(Extracted text Opens)

Inverse Planning is often framed with a Bayesian formulation, such as sequential Monte Carlo methods. The inference process can be represented with a graphical model shown on the right. In this causal diagram, a rational agent with a goal g produces a plan with a sequence of actions $a_{1:t}$, where

$a_{1:t} \sim P(a_{1:t} | g, s_0)$

In the forward planning model, it is often assumed that the agent is rational. The agents' actions can then be derived from a Boltzmann rational action distribution,

$P(a_i | g, s_0) = \frac{\exp(\frac{1}{\beta} Q(s_0,a_i))}{\sum_{a_j}{\exp(\frac{1}{\beta} Q(s_0,a_j)))}}$

where $Q(s_0, a)$ is the cost of the optimal plan to goal $g$ by first performing action $a$, and $\beta$ is the Boltzmann temperature parameter.

Then giving action observations of $a_{1:t}$, Inverse Planning applies Bayes' rule to invert the conditional probability to find the posterior probability of the agent's goal.

$P(g|a_{1:t}, s_0) \propto P(a_{1:t}|g, s_0)P(g)$

Inverse planning can also be applied for inferring agent's beliefs, emotions, preferences, etc. Recent work in Bayesian Inverse Planning has also been able to account for boundedly rational agent behavior, multi-modal interactions, and team actions in multi-agent systems.

== Application ==
Inverse Planning has been widely used in modeling agent's behavior in cognitive science to understand human's ability to interpret and infer other agents' latent mental states. It has increasingly been applied in Human-AI and Human-Robot interactions, allowing artificial agents to recognize the goals and beliefs of human users in order to provide assistance.

(Extracted text Closes)

### Task item
Reproduce verbatim the stretch of the passage about inverse planning from "In the forward" through "Boltzmann temperature parameter.". Draw only on the passage about inverse planning.

(Extracted data Opens)

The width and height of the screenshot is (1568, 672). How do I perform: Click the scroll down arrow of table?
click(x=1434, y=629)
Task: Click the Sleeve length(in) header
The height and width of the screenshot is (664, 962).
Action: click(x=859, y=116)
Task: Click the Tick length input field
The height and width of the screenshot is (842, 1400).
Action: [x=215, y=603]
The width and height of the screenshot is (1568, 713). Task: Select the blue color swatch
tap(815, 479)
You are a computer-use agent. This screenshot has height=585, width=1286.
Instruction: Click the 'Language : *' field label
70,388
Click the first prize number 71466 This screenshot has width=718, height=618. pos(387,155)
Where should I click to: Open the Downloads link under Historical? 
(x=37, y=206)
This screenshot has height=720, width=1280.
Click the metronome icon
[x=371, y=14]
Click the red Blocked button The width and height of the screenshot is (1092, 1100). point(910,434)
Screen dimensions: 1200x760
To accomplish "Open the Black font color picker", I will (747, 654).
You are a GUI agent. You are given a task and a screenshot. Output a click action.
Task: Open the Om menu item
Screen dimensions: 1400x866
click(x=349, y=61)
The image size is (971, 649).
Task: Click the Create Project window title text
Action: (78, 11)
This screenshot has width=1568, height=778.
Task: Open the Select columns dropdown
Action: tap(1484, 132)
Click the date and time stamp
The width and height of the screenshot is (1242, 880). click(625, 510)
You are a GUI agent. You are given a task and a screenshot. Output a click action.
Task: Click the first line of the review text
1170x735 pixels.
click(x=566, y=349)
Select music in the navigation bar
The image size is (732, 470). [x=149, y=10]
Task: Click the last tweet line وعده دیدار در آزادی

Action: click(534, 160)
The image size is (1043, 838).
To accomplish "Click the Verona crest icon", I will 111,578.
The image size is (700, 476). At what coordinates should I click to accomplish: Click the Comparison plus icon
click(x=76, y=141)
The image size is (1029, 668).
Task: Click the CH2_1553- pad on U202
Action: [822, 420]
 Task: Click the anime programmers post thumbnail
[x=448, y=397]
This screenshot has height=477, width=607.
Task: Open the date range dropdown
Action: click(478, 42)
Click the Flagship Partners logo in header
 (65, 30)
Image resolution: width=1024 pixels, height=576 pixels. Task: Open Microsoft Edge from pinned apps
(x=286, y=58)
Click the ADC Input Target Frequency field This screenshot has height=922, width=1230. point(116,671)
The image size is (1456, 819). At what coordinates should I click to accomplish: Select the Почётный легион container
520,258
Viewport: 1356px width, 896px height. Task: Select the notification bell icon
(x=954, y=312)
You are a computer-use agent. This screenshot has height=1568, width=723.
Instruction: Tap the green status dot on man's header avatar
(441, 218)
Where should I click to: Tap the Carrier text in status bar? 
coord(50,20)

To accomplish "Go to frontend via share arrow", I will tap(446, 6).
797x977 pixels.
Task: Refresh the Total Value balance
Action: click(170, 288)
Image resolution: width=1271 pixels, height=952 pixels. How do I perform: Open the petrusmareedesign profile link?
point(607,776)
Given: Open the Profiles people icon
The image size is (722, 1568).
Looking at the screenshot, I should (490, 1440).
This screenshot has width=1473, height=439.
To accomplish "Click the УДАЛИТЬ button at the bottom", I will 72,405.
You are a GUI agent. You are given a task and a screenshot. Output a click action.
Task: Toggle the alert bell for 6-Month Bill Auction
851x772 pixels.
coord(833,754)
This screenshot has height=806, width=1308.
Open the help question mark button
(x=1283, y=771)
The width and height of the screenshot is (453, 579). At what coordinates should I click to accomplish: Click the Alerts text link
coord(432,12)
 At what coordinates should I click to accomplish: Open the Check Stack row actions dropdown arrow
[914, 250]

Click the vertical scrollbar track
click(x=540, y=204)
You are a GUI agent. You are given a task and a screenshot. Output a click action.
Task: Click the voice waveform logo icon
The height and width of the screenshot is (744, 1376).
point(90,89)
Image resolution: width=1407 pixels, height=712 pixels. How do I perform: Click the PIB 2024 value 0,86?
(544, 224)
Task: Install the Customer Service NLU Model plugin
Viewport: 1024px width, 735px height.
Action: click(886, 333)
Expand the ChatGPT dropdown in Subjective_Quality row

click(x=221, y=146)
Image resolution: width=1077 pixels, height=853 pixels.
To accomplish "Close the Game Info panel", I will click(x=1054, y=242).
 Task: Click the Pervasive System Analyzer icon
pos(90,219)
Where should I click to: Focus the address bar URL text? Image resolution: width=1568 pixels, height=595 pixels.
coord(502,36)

(Extracted data Closes)

### Solution below
In the forward planning model, it is often assumed that the agent is rational. The agents' actions can then be derived from a Boltzmann rational action distribution,

$P(a_i | g, s_0) = \frac{\exp(\frac{1}{\beta} Q(s_0,a_i))}{\sum_{a_j}{\exp(\frac{1}{\beta} Q(s_0,a_j)))}}$

where $Q(s_0, a)$ is the cost of the optimal plan to goal $g$ by first performing action $a$, and $\beta$ is the Boltzmann temperature parameter.